## Problem requirements
Sort through the entries below and pull out lines containing the word "Chrome".

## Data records
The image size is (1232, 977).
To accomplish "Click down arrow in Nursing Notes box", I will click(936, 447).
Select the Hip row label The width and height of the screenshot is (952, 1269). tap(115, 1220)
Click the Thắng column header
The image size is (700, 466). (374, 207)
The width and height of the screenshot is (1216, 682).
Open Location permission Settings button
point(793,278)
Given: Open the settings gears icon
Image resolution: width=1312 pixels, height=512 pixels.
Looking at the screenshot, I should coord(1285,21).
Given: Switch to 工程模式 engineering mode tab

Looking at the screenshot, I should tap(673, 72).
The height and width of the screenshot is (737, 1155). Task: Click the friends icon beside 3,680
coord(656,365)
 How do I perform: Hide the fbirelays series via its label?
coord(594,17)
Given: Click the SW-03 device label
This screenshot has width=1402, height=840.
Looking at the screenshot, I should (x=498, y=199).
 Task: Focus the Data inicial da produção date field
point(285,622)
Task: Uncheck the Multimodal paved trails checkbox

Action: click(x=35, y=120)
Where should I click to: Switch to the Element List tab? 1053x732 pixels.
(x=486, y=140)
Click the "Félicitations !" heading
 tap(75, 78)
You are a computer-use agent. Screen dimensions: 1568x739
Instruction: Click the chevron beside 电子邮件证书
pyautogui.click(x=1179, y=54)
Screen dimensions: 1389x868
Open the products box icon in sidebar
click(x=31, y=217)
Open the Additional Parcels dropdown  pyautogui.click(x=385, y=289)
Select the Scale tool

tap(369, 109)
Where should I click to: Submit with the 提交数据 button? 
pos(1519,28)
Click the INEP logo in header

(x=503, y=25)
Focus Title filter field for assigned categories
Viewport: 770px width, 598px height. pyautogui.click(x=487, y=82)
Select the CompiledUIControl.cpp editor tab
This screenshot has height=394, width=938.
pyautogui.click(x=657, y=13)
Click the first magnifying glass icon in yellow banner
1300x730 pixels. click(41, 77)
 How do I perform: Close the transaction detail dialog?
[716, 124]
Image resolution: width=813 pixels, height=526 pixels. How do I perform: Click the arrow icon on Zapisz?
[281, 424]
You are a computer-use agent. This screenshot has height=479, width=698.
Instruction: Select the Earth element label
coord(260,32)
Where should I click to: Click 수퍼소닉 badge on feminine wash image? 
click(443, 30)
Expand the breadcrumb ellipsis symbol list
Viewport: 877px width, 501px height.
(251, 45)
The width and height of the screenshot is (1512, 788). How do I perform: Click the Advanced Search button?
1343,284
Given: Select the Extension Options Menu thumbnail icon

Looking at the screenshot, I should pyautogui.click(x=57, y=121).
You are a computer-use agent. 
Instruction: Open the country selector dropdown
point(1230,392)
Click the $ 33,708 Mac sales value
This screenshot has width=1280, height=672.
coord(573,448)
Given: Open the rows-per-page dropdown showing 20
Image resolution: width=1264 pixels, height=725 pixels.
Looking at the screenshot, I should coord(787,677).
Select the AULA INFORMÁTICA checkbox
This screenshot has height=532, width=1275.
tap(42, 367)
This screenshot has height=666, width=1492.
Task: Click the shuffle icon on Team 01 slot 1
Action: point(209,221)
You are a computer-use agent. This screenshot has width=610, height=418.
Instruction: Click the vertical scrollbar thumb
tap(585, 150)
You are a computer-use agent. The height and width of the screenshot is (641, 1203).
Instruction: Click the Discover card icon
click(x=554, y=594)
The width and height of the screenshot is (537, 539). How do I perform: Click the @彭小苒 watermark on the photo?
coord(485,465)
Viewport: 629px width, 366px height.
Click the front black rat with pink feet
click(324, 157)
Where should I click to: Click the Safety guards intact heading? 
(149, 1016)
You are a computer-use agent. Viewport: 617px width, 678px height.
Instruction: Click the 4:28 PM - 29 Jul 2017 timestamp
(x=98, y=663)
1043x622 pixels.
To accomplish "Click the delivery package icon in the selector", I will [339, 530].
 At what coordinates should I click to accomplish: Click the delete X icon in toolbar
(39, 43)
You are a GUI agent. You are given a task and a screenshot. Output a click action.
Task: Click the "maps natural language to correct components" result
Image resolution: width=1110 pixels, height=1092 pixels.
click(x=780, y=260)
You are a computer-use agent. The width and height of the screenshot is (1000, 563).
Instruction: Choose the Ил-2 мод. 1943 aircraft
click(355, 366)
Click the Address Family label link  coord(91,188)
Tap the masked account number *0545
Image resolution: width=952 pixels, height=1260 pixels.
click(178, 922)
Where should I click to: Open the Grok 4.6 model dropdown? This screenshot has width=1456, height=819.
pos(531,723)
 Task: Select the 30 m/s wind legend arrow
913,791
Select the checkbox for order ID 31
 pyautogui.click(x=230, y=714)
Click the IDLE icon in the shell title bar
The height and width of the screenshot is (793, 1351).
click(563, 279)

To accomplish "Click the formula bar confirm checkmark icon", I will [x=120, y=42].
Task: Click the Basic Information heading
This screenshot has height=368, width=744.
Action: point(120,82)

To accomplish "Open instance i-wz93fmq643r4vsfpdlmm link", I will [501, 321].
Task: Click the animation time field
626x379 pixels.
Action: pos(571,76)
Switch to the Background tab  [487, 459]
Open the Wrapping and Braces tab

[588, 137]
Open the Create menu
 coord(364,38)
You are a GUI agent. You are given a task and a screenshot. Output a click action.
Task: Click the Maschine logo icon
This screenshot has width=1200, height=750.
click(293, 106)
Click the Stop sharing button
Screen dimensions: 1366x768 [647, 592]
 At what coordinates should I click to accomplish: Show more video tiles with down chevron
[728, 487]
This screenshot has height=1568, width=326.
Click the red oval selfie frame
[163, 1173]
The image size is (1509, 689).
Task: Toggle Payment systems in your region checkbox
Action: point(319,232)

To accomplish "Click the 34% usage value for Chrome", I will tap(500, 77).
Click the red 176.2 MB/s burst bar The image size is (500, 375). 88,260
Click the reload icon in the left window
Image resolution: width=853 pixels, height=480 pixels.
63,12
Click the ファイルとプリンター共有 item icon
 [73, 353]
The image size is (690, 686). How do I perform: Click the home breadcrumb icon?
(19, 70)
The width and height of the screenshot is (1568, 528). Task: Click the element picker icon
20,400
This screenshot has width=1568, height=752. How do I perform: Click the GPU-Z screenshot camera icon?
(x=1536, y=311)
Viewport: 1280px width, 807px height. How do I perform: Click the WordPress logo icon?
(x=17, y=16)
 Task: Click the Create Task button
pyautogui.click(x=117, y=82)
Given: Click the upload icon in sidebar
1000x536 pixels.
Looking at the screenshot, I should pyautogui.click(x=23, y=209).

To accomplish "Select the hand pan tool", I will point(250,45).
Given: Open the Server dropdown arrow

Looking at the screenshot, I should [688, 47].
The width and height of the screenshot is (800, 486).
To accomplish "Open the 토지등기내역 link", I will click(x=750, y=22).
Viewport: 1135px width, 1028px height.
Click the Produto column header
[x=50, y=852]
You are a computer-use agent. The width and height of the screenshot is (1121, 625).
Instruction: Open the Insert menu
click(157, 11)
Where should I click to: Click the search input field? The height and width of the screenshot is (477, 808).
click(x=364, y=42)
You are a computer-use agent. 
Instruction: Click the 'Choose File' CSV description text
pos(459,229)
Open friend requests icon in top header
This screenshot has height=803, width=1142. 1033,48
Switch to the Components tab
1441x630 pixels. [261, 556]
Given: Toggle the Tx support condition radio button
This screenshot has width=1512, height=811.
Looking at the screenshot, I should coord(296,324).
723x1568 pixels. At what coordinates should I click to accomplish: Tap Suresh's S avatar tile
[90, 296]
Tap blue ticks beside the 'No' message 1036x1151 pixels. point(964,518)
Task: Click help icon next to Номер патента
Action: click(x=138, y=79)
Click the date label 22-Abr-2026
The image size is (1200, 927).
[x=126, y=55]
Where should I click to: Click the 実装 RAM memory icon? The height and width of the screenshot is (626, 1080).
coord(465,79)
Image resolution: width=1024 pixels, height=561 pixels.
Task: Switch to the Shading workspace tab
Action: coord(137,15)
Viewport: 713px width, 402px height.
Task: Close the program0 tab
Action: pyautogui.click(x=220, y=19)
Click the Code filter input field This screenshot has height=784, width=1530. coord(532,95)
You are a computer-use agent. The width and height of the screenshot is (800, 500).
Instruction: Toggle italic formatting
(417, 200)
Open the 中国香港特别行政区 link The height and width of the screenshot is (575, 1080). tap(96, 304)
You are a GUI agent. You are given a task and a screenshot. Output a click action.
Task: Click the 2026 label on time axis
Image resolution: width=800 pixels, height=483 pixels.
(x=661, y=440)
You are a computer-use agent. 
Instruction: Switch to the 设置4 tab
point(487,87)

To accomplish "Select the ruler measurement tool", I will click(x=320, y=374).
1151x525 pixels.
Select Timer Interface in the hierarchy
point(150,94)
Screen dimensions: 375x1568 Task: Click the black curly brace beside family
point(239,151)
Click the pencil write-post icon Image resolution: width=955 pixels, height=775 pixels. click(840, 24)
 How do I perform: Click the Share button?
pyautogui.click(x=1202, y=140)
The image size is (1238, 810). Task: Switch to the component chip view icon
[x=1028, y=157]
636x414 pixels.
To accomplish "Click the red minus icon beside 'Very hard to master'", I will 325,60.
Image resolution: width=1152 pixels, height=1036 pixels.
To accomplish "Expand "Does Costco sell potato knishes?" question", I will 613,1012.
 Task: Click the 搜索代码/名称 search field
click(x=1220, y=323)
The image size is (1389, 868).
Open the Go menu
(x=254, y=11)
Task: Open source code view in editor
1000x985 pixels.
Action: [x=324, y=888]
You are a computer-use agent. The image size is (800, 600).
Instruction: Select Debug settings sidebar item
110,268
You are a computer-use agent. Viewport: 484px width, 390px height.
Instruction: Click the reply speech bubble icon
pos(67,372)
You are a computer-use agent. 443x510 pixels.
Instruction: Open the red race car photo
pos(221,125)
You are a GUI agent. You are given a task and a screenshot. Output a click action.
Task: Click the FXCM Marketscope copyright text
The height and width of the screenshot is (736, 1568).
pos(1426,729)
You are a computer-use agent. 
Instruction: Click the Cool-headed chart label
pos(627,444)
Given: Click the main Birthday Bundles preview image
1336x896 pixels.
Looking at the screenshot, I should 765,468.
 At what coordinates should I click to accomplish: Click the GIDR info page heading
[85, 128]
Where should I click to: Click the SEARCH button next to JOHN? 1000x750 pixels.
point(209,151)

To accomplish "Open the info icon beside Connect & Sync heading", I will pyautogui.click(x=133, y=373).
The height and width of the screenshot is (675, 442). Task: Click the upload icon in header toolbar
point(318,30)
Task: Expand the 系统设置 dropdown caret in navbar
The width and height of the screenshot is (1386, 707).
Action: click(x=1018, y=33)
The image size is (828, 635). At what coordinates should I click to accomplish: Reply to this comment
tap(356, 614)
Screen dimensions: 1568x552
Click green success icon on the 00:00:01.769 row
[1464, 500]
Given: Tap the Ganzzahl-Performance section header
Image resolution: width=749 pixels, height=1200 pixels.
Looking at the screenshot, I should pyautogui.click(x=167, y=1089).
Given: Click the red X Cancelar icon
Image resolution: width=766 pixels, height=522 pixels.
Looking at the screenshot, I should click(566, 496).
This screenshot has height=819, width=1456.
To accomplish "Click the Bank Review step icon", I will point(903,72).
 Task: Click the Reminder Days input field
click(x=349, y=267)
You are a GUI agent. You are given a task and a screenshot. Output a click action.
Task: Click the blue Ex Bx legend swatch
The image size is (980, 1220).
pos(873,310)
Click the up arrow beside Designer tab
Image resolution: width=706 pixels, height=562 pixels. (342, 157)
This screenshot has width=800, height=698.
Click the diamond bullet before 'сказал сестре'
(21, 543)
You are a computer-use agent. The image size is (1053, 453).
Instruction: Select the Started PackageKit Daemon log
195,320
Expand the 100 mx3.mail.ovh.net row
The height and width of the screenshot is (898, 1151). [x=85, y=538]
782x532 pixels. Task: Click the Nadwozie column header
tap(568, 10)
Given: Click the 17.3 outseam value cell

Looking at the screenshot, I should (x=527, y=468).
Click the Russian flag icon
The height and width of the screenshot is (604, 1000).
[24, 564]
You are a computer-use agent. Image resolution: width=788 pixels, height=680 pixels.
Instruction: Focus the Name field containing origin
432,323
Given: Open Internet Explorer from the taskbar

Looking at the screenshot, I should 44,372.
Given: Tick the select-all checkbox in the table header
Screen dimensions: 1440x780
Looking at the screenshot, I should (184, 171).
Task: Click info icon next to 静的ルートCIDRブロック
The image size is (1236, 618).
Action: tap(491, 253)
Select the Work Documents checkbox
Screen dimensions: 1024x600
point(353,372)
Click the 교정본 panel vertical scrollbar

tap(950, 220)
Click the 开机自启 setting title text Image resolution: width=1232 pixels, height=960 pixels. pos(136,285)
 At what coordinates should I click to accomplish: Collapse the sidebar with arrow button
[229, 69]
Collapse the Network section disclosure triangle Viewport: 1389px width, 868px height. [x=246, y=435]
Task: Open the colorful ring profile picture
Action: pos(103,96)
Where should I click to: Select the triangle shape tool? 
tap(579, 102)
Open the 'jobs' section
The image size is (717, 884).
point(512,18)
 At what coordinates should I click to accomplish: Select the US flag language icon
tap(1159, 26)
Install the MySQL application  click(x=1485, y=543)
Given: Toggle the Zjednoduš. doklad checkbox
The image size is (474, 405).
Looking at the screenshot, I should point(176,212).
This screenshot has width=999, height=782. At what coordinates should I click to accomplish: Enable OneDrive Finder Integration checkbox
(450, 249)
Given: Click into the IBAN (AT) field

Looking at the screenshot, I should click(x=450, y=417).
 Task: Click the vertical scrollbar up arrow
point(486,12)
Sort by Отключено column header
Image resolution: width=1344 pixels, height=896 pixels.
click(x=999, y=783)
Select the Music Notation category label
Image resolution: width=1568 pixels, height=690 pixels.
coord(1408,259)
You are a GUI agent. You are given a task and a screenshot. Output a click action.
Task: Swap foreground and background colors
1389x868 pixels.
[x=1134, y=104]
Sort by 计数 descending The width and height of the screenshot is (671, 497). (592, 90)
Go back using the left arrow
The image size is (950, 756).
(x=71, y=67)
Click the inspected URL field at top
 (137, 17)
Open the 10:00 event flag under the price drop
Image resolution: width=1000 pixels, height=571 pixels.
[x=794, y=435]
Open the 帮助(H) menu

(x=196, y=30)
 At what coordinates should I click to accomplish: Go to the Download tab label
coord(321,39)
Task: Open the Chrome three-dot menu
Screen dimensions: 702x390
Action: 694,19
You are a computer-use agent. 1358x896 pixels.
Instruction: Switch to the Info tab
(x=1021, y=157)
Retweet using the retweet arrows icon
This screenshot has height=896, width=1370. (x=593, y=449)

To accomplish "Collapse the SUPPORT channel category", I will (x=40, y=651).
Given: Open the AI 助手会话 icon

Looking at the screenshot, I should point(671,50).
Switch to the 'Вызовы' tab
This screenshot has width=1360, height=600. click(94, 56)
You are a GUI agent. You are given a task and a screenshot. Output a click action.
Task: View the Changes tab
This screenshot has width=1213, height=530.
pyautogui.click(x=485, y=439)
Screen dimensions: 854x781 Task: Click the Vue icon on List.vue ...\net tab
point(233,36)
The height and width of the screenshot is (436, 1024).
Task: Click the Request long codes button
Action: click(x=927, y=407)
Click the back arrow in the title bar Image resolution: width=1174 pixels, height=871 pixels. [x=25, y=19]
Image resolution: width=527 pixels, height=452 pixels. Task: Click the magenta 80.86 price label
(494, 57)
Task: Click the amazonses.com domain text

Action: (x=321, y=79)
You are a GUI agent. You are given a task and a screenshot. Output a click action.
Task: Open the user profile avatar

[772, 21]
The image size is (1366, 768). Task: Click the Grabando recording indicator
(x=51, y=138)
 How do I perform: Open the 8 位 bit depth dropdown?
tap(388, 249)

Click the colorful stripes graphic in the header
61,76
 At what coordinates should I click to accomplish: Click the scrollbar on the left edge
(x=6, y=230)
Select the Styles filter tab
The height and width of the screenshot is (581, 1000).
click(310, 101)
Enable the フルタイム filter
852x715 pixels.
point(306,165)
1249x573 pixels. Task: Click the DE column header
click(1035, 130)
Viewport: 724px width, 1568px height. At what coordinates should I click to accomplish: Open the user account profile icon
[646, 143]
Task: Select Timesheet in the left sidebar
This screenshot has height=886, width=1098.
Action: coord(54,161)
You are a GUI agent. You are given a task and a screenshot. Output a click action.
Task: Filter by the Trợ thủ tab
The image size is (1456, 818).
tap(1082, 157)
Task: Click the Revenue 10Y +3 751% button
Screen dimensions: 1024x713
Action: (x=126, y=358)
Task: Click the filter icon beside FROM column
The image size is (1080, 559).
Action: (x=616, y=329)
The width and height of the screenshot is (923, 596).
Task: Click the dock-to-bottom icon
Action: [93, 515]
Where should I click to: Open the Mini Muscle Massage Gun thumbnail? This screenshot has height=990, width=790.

## Answer space
To accomplish "Click the 34% usage value for Chrome", I will tap(500, 77).
Task: Open the Chrome three-dot menu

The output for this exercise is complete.